Already there are some calls from within the Conservative party to remove Truss and she has only been in the job for a matter of weeks.

All this time wages and services have suffered, because the political class is obsessed with ideology over the boring work of governance. I realise this is not a unique phenomenon around the world, but what seems to set apart the political class in the UK is the heady mix of egoism and delusion, that blinds them to their own incompetence until they are removed and someone else is instated.

3 comments

Thanks for the insight. In Canada, things have been more consistent politically at least. Good point that the same party in power can still result in diverging directions. I don’t feel this as much despite changes in parties at the federal and provincial level over the last dozen years.

E.g. federally, big changes were relaxation of immigration, govt support for lower income earners and cannabis legalization. Provincially (Ontario) govt services like schools and healthcare are being starved, and privatization of previously public services is on the agenda.

Perhaps the water is being boiled slower than I can feel :)

Provincial leadership, while it’s shown sparks of both good and bad policy during covid, is conservative. Federal leadership is a liberal minority. They have been at odds at times, sometimes significantly.

:: Work task ::
Copy the passage from "All this time" to "else is instated.", changing "political class" to "ruling elite" each time it occurs. Work from the passage above alone.

:: Information provided ::
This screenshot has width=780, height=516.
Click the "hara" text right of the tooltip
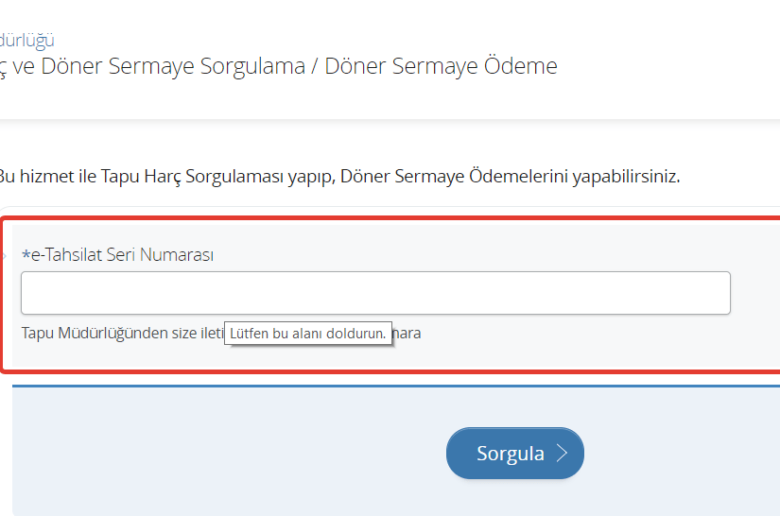tap(407, 333)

:: Response to this task ::
All this time wages and services have suffered, because the ruling elite is obsessed with ideology over the boring work of governance. I realise this is not a unique phenomenon around the world, but what seems to set apart the ruling elite in the UK is the heady mix of egoism and delusion, that blinds them to their own incompetence until they are removed and someone else is instated.